- **Written tasks**
a – Reproduce a portion of the Prince of Tides review word for word: begin at the words "PRINCE OF TIDES A" and stop after "in the past.".
b – In the Prince of Tides review, which Pat Conroy novel was made into a film in 1979?
c – Continue the Prince of Tides review from its last sentence.

- **Passage**
PRINCE OF TIDES A film review by Frank Maloney Copyright 1992 Frank Maloney
THE PRINCE OF TIDES is a film directed by Barbra Streisand, based on a novel by Pat Conroy. It stars Nick Nolte, Streisand, Blythe Danner, Kate Nelligan, and Jason Gould. Rated R for violence and sexual situations.
THE PRINCE OF TIDES is the fourth Pat Conroy novel to be translated into film: CONRACK (1974), THE GREAT SANTINI (1979), and THE LORDS OF DISCIPLINE (1983). None of the previous efforts have satisfied Conroy's fans for various reasons. News that La Streisand had acquired rights to the novel for her latest vehicle was probably not greeted with universal rejoicing. Streisand's efforts at auteur have resulted in stylized histrionics and overweening ego in the past.
Much to my relief and surprise, Streisand has created a good movie, maybe not a great movie, but one that is eminently watchable. She steps back and lets Nick Nolte carry the film, although it is true that she has made her role as New York psychiatrist Susan Lowenstein more prominent than it is in the novel.

- **Given information**
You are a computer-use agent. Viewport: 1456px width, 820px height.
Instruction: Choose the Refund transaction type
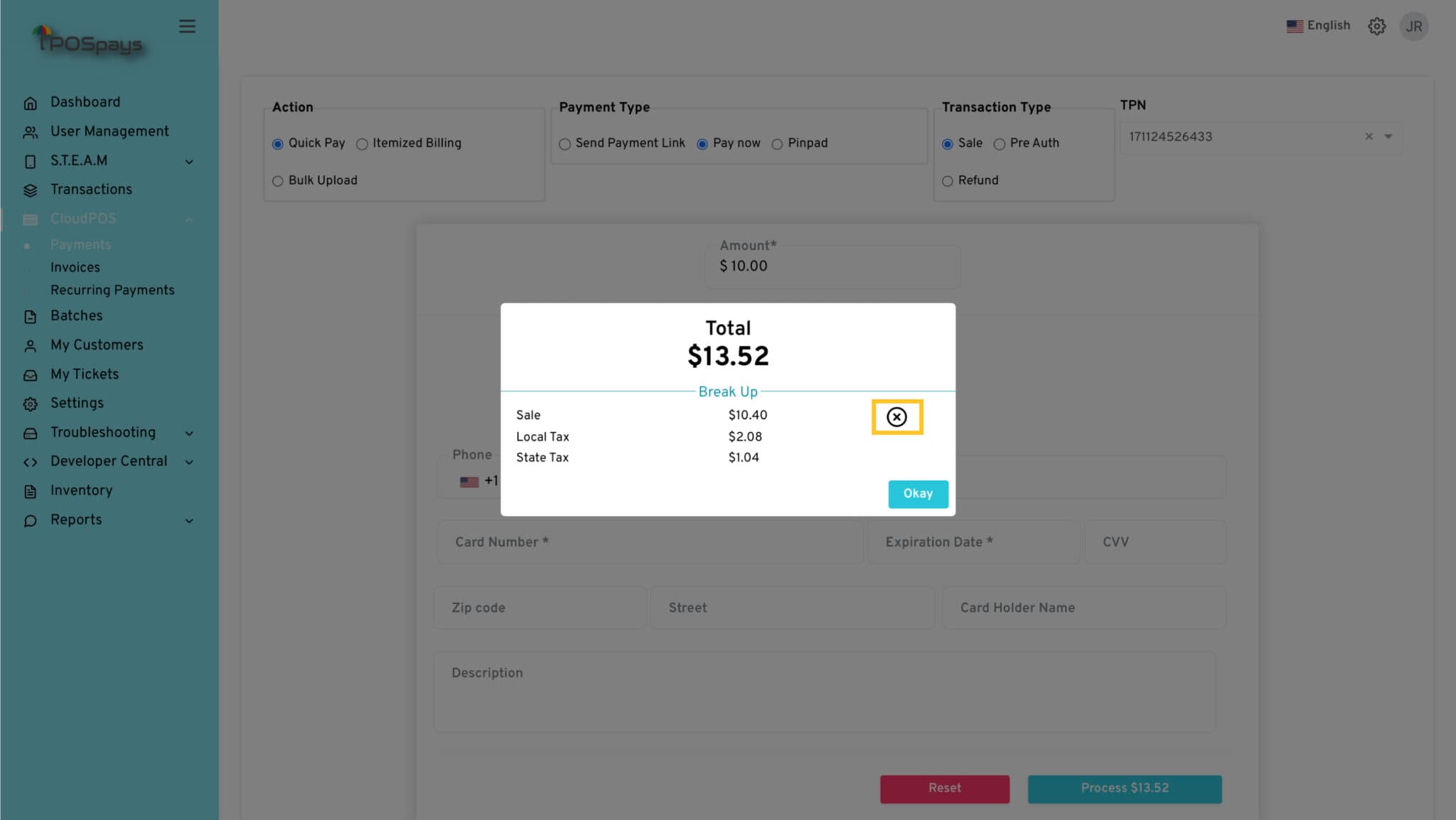coord(947,181)
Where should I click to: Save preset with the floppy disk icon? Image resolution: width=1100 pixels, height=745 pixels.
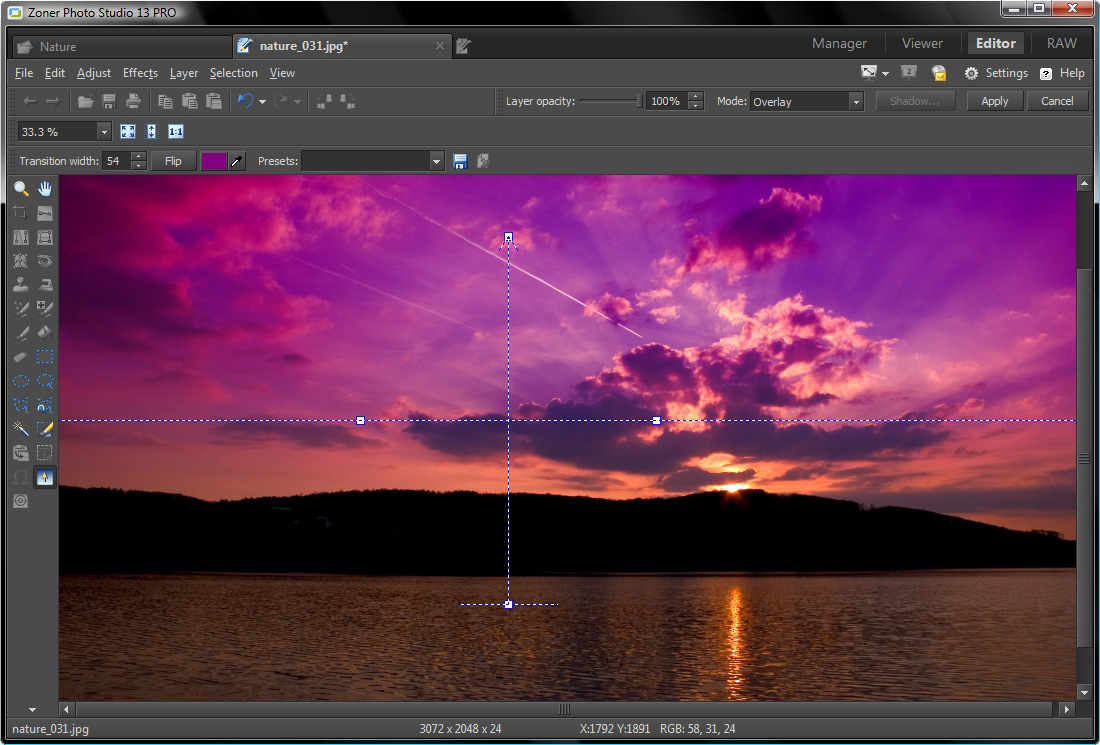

- **Task answers**
a –
PRINCE OF TIDES A film review by Frank Maloney Copyright 1992 Frank Maloney
THE PRINCE OF TIDES is a film directed by Barbra Streisand, based on a novel by Pat Conroy. It stars Nick Nolte, Streisand, Blythe Danner, Kate Nelligan, and Jason Gould. Rated R for violence and sexual situations.
THE PRINCE OF TIDES is the fourth Pat Conroy novel to be translated into film: CONRACK (1974), THE GREAT SANTINI (1979), and THE LORDS OF DISCIPLINE (1983). None of the previous efforts have satisfied Conroy's fans for various reasons. News that La Streisand had acquired rights to the novel for her latest vehicle was probably not greeted with universal rejoicing. Streisand's efforts at auteur have resulted in stylized histrionics and overweening ego in the past.

b – The Great Santini

c –
Pat Conroy co-wrote the screenplay with Becky Johnson, concentrating on the New York love story. They cut out the adult character of Luke, the Prince of Tides himself, who now appears only as a juvenile in flashbacks. They cut the complicated Southern past in general as well as the poetic sense of place of the Carolina tidelands. The characters of the women are also downplayed, the mother Lila (Kate Nelligan) and the wife (Blythe Danner).
Instead, what we get is a skillful and engrossing series of flashbacks, a passionate love story, a couple of shocks, a wonderful bitch fight between Nolte's Tom Wingo and Jeroen Krabbe as Lowenstein's horrible, world-famous-violinist husband. We also get a chance to see Jason Gould, the son of Streisand and Elliot Gould; Jason turns out to be a very likeable performer, btw.
And most of all, we get an very touching performance by Nolte as Tom, the self-protecting, deeply troubled husband/son/brother. The movie is mostly about his unfolding from his foetal crouch, his blossoming into full humanity. Nolte never looked handsomer and his acting is detailed, sensitive, fearless, subtle, and moving.
It would be easy to dismiss PRINCE OF TIDES as another installment in the cycle of yuppie redemption flicks, or a pop-psych feel-good psychobabbler. I say if you give Streisand half a chance, if you can forget about YENTL and NUTS, you will be rewarded with a thoroughly satisfying entertainment, even at full ticket price.
-- Frank Richard Aloysius Jude Maloney .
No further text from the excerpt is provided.